Stored data:

────

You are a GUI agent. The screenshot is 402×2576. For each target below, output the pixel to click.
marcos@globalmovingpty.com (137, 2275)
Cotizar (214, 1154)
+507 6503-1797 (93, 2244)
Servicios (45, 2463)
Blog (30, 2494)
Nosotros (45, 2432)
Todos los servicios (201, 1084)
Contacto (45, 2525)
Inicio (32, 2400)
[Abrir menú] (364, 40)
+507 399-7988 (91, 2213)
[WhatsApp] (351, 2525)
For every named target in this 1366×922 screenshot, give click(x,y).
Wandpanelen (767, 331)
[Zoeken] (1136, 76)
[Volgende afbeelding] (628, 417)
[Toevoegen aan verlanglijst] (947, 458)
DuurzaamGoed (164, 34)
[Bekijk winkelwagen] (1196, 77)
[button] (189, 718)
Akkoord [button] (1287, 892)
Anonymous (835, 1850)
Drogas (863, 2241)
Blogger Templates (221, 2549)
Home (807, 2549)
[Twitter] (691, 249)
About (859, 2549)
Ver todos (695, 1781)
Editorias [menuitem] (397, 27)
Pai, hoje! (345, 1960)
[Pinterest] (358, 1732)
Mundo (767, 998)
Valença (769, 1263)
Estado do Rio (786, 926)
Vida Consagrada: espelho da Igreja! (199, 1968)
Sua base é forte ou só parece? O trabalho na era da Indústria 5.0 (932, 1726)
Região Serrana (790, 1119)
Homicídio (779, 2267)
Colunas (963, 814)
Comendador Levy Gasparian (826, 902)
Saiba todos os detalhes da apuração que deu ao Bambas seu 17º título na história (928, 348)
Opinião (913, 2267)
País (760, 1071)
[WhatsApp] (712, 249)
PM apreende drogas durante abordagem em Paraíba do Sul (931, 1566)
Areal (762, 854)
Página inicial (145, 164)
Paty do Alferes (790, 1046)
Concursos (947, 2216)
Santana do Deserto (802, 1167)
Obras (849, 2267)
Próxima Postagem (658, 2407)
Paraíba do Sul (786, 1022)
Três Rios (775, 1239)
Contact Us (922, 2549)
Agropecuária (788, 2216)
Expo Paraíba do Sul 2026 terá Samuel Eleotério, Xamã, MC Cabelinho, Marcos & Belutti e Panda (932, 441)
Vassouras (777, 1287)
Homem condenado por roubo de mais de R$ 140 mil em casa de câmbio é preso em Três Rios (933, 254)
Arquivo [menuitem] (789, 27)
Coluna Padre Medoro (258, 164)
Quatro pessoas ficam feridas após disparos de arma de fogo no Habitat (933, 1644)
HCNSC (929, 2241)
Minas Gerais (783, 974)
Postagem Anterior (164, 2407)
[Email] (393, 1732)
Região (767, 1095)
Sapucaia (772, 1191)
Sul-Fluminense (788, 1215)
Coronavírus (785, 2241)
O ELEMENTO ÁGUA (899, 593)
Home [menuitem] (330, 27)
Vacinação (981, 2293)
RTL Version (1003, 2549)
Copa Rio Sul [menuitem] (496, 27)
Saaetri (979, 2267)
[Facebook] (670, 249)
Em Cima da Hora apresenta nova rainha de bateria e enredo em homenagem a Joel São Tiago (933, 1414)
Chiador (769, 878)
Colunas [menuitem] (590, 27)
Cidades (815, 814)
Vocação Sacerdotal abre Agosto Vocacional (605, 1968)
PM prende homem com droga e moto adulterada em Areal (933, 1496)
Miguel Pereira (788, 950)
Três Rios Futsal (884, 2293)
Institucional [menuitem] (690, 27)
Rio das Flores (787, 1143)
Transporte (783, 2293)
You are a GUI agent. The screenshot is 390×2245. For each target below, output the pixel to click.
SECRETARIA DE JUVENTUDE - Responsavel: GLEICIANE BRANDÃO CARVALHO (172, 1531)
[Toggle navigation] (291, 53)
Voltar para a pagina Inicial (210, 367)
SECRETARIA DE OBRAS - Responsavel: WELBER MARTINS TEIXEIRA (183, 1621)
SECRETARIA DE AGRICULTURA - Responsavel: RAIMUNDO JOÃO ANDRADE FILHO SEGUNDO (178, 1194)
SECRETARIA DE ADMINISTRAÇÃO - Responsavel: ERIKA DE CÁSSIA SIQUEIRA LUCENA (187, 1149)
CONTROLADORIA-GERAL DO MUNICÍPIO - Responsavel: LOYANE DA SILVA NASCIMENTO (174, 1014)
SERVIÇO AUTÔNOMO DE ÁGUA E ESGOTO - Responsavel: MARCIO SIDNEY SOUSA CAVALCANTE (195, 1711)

────

Aim of the task =
Return a word-for-word copy of the lines above from the one holding "Drogas (863, 2241)" through the one holding "Região Serrana (790, 1119)", with both of them included and nothing besides.

Answer to the problem =
Drogas (863, 2241)
Blogger Templates (221, 2549)
Home (807, 2549)
[Twitter] (691, 249)
About (859, 2549)
Ver todos (695, 1781)
Editorias [menuitem] (397, 27)
Pai, hoje! (345, 1960)
[Pinterest] (358, 1732)
Mundo (767, 998)
Valença (769, 1263)
Estado do Rio (786, 926)
Vida Consagrada: espelho da Igreja! (199, 1968)
Sua base é forte ou só parece? O trabalho na era da Indústria 5.0 (932, 1726)
Região Serrana (790, 1119)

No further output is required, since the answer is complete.